# Data to process
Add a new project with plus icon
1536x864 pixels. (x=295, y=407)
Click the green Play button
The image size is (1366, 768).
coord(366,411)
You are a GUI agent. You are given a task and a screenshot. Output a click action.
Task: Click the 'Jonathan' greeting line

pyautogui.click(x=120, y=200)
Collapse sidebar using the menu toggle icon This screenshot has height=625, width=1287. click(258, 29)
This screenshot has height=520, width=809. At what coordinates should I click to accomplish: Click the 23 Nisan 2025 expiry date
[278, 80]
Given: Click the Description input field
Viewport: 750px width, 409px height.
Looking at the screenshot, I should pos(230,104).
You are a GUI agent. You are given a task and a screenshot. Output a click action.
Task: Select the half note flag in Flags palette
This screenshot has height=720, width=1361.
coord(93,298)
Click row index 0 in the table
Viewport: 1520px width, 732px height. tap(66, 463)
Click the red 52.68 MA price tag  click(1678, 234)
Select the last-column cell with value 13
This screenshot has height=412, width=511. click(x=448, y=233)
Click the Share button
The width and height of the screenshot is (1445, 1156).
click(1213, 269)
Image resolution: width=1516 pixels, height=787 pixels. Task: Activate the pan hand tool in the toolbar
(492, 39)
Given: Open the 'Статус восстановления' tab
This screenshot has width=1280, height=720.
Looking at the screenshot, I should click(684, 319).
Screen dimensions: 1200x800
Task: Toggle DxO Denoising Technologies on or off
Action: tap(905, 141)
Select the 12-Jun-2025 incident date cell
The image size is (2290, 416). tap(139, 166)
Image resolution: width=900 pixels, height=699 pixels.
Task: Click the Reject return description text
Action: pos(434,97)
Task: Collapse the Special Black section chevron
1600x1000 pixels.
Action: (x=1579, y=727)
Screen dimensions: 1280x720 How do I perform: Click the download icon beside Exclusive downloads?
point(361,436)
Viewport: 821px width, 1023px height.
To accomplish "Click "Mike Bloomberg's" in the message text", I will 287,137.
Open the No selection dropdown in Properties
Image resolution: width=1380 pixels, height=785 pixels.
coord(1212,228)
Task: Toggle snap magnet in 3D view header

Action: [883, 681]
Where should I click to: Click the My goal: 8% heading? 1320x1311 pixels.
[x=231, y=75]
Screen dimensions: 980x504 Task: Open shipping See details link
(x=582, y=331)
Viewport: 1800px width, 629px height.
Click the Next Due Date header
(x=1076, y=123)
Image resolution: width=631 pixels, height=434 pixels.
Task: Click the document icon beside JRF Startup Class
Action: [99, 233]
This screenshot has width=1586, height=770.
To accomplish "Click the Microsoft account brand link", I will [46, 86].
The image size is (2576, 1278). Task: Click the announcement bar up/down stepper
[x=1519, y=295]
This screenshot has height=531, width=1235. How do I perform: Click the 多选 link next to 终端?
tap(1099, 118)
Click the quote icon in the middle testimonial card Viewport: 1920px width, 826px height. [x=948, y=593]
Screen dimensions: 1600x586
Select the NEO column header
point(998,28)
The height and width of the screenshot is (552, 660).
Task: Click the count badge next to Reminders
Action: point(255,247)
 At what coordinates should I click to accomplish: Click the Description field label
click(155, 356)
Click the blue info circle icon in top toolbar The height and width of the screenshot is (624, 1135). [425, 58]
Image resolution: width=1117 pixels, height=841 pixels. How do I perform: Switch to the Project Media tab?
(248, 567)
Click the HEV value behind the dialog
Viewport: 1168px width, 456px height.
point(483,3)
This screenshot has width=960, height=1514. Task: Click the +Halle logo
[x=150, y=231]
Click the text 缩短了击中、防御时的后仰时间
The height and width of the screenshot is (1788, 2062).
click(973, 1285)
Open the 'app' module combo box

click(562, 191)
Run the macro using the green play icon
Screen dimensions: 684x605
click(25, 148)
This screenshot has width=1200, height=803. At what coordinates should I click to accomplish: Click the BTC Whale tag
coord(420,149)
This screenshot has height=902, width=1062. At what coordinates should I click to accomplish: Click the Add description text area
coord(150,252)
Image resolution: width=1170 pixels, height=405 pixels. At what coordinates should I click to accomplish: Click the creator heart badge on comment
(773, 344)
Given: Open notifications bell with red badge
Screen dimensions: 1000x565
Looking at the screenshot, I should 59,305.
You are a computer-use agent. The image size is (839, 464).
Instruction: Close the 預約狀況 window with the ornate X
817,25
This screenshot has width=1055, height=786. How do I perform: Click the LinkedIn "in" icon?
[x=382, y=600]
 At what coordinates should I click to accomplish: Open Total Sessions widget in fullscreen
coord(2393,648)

# Requirement
Your answer must be the complete listing, retyped exactly.

# Answer box
Add a new project with plus icon
1536x864 pixels. (x=295, y=407)
Click the green Play button
The image size is (1366, 768).
coord(366,411)
You are a GUI agent. You are given a task and a screenshot. Output a click action.
Task: Click the 'Jonathan' greeting line

pyautogui.click(x=120, y=200)
Collapse sidebar using the menu toggle icon This screenshot has height=625, width=1287. click(258, 29)
This screenshot has height=520, width=809. At what coordinates should I click to accomplish: Click the 23 Nisan 2025 expiry date
[278, 80]
Given: Click the Description input field
Viewport: 750px width, 409px height.
Looking at the screenshot, I should pos(230,104).
You are a GUI agent. You are given a task and a screenshot. Output a click action.
Task: Select the half note flag in Flags palette
This screenshot has height=720, width=1361.
coord(93,298)
Click row index 0 in the table
Viewport: 1520px width, 732px height. tap(66, 463)
Click the red 52.68 MA price tag  click(1678, 234)
Select the last-column cell with value 13
This screenshot has height=412, width=511. click(x=448, y=233)
Click the Share button
The width and height of the screenshot is (1445, 1156).
click(1213, 269)
Image resolution: width=1516 pixels, height=787 pixels. Task: Activate the pan hand tool in the toolbar
(492, 39)
Given: Open the 'Статус восстановления' tab
This screenshot has width=1280, height=720.
Looking at the screenshot, I should click(684, 319).
Screen dimensions: 1200x800
Task: Toggle DxO Denoising Technologies on or off
Action: tap(905, 141)
Select the 12-Jun-2025 incident date cell
The image size is (2290, 416). tap(139, 166)
Image resolution: width=900 pixels, height=699 pixels.
Task: Click the Reject return description text
Action: pos(434,97)
Task: Collapse the Special Black section chevron
1600x1000 pixels.
Action: (x=1579, y=727)
Screen dimensions: 1280x720 How do I perform: Click the download icon beside Exclusive downloads?
point(361,436)
Viewport: 821px width, 1023px height.
To accomplish "Click "Mike Bloomberg's" in the message text", I will 287,137.
Open the No selection dropdown in Properties
Image resolution: width=1380 pixels, height=785 pixels.
coord(1212,228)
Task: Toggle snap magnet in 3D view header

Action: [883, 681]
Where should I click to: Click the My goal: 8% heading? 1320x1311 pixels.
[x=231, y=75]
Screen dimensions: 980x504 Task: Open shipping See details link
(x=582, y=331)
Viewport: 1800px width, 629px height.
Click the Next Due Date header
(x=1076, y=123)
Image resolution: width=631 pixels, height=434 pixels.
Task: Click the document icon beside JRF Startup Class
Action: [99, 233]
This screenshot has width=1586, height=770.
To accomplish "Click the Microsoft account brand link", I will [46, 86].
The image size is (2576, 1278). Task: Click the announcement bar up/down stepper
[x=1519, y=295]
This screenshot has height=531, width=1235. How do I perform: Click the 多选 link next to 终端?
tap(1099, 118)
Click the quote icon in the middle testimonial card Viewport: 1920px width, 826px height. [x=948, y=593]
Screen dimensions: 1600x586
Select the NEO column header
point(998,28)
The height and width of the screenshot is (552, 660).
Task: Click the count badge next to Reminders
Action: point(255,247)
 At what coordinates should I click to accomplish: Click the Description field label
click(155, 356)
Click the blue info circle icon in top toolbar The height and width of the screenshot is (624, 1135). [425, 58]
Image resolution: width=1117 pixels, height=841 pixels. How do I perform: Switch to the Project Media tab?
(248, 567)
Click the HEV value behind the dialog
Viewport: 1168px width, 456px height.
point(483,3)
This screenshot has width=960, height=1514. Task: Click the +Halle logo
[x=150, y=231]
Click the text 缩短了击中、防御时的后仰时间
The height and width of the screenshot is (1788, 2062).
click(973, 1285)
Open the 'app' module combo box

click(562, 191)
Run the macro using the green play icon
Screen dimensions: 684x605
click(25, 148)
This screenshot has width=1200, height=803. At what coordinates should I click to accomplish: Click the BTC Whale tag
coord(420,149)
This screenshot has height=902, width=1062. At what coordinates should I click to accomplish: Click the Add description text area
coord(150,252)
Image resolution: width=1170 pixels, height=405 pixels. At what coordinates should I click to accomplish: Click the creator heart badge on comment
(773, 344)
Given: Open notifications bell with red badge
Screen dimensions: 1000x565
Looking at the screenshot, I should 59,305.
You are a computer-use agent. The image size is (839, 464).
Instruction: Close the 預約狀況 window with the ornate X
817,25
This screenshot has width=1055, height=786. How do I perform: Click the LinkedIn "in" icon?
[x=382, y=600]
 At what coordinates should I click to accomplish: Open Total Sessions widget in fullscreen
coord(2393,648)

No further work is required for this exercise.